Atualizado em 27 de fevereiro de 2026 às 18:09
Viviane Barci de Moraes e Alexandre de Moraes. Foto: Evaristo Sá/AFP

Os servidores da Receita Federal investigados pelo Supremo Tribunal Federal (STF) por esquema de vazamento de dados pessoais de autoridades e familiares cobravam R$ 250 para vender as informações sigilosas. Segundo a Polícia Federal, o preço era cobrado por CPF, sendo R$ 150 para o servidor e R$ 100 para o atendente cedido pelo Serpro.

De acordo com os depoimentos dos envolvidos, obtidos pela coluna de Malu Gaspar no jornal O Globo, o esquema já ocorria há anos e era operado de forma improvisada, com os funcionários apenas acessando os dados quando solicitados, sem saber de quem se tratavam.

A investigação teve início após o ministro Alexandre de Moraes determinar o rastreamento dos acessos aos dados fiscais de 140 pessoas, incluindo ministros do STF e seus parentes.

Superintendência da Receita Federal, em Brasília. Foto: Marcelo Camargo/Agência O Globo

Com a constatação de acessos irregulares, os depoimentos dos envolvidos foram registrados pela Receita Federal e passados para Moraes e à Procuradoria-Geral da República (PGR), que solicitou a busca e apreensão de quatro funcionários da Receita. Esses funcionários foram monitorados com tornozeleiras eletrônicas e tiveram seus passaportes cancelados.

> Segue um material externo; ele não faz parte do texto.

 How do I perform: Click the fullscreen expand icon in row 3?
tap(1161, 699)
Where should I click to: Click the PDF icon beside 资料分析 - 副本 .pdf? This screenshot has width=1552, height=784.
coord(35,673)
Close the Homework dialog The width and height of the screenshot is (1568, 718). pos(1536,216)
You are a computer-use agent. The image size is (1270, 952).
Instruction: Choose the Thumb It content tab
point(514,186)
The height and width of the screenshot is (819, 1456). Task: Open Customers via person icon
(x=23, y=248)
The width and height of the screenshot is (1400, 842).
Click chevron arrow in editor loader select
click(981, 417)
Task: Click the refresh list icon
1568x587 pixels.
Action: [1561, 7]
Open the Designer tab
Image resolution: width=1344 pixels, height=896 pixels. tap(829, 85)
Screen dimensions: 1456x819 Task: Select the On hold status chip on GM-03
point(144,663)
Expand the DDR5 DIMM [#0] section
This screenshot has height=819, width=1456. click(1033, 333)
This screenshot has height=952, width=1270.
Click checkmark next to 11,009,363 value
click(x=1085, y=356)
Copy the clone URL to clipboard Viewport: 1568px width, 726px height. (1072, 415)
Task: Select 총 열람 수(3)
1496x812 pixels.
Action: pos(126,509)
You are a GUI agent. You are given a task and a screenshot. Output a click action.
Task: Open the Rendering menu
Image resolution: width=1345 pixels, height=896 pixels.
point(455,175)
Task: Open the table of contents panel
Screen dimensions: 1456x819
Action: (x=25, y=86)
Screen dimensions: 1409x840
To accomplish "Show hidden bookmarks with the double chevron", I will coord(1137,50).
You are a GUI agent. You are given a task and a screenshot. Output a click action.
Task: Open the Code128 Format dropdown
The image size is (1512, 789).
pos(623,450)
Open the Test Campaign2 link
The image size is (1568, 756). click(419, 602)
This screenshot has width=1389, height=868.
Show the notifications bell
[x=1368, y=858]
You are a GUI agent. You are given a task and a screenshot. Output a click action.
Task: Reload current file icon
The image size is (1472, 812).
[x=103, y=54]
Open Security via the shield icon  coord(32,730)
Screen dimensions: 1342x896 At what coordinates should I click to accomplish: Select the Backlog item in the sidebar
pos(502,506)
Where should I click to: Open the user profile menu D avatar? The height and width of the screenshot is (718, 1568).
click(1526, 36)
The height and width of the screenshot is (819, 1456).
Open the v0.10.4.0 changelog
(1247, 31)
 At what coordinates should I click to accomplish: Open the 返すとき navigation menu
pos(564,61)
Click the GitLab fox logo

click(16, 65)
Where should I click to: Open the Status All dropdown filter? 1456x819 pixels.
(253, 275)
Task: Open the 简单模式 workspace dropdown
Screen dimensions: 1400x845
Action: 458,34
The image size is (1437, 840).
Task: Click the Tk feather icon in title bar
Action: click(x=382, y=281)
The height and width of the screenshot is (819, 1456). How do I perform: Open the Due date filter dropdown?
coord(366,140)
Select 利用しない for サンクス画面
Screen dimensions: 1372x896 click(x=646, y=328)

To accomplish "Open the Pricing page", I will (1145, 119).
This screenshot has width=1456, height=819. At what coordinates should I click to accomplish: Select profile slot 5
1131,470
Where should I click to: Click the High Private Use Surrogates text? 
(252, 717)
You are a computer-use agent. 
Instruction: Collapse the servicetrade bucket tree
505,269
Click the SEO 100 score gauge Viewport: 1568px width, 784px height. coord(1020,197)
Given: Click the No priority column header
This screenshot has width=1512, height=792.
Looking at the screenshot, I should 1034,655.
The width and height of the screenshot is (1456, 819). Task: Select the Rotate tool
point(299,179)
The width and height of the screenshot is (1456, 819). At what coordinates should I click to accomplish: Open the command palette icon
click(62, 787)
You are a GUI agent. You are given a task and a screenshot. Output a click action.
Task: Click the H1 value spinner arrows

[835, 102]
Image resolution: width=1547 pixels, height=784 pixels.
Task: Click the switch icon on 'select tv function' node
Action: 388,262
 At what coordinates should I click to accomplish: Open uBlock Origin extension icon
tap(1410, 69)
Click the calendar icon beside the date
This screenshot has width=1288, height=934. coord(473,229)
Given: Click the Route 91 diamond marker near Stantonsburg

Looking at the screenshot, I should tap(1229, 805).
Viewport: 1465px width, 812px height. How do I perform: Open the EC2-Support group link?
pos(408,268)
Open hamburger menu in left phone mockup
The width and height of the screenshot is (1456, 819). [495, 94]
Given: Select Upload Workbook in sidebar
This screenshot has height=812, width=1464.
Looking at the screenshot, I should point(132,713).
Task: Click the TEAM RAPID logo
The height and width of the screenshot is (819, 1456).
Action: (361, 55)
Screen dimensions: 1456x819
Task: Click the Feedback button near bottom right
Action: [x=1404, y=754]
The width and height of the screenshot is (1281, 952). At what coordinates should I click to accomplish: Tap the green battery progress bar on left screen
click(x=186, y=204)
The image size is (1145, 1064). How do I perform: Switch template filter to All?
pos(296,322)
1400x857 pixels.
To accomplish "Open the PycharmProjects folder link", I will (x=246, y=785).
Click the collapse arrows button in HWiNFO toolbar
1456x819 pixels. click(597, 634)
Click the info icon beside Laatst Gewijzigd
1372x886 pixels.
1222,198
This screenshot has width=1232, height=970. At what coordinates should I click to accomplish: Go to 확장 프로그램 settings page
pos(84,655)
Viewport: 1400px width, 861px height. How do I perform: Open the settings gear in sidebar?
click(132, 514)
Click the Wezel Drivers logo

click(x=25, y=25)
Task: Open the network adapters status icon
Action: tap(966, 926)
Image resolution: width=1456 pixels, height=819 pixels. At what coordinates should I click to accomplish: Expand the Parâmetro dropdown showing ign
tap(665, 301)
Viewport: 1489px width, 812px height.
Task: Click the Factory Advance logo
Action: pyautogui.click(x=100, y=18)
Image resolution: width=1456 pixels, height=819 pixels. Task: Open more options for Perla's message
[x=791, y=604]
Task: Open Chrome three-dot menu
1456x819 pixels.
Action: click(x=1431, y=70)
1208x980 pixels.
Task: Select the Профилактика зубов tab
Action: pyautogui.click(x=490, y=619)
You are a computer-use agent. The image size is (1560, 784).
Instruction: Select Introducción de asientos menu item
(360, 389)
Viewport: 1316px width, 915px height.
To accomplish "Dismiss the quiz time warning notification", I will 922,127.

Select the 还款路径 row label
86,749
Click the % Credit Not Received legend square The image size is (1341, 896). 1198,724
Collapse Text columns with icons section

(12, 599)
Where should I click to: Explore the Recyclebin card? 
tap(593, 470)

Além dos dois servidores do Rio de Janeiro, um fiscal de Presidente Prudente (SP), Ricardo Mansano de Moraes, admitiu ter consultado os dados de uma enteada do ministro Gilmar Mendes, embora tenha alegado não ter acessado a declaração de imposto de renda dela.

Uma quarta servidora, Ruth Machado dos Santos, do Guarujá (SP), foi acusada de ter acessado os dados da advogada Viviane Barci de Moraes. Ela alegou, no entanto, que estava em atendimento presencial no momento do acesso registrado pelo sistema.

A investigação revela como a venda de dados confidenciais foi realizada de forma clandestina, mas com lucro para os envolvidos.

Caique Lima
Caique Lima, 27. Jornalista do DCM desde 2019 e amante de futebol.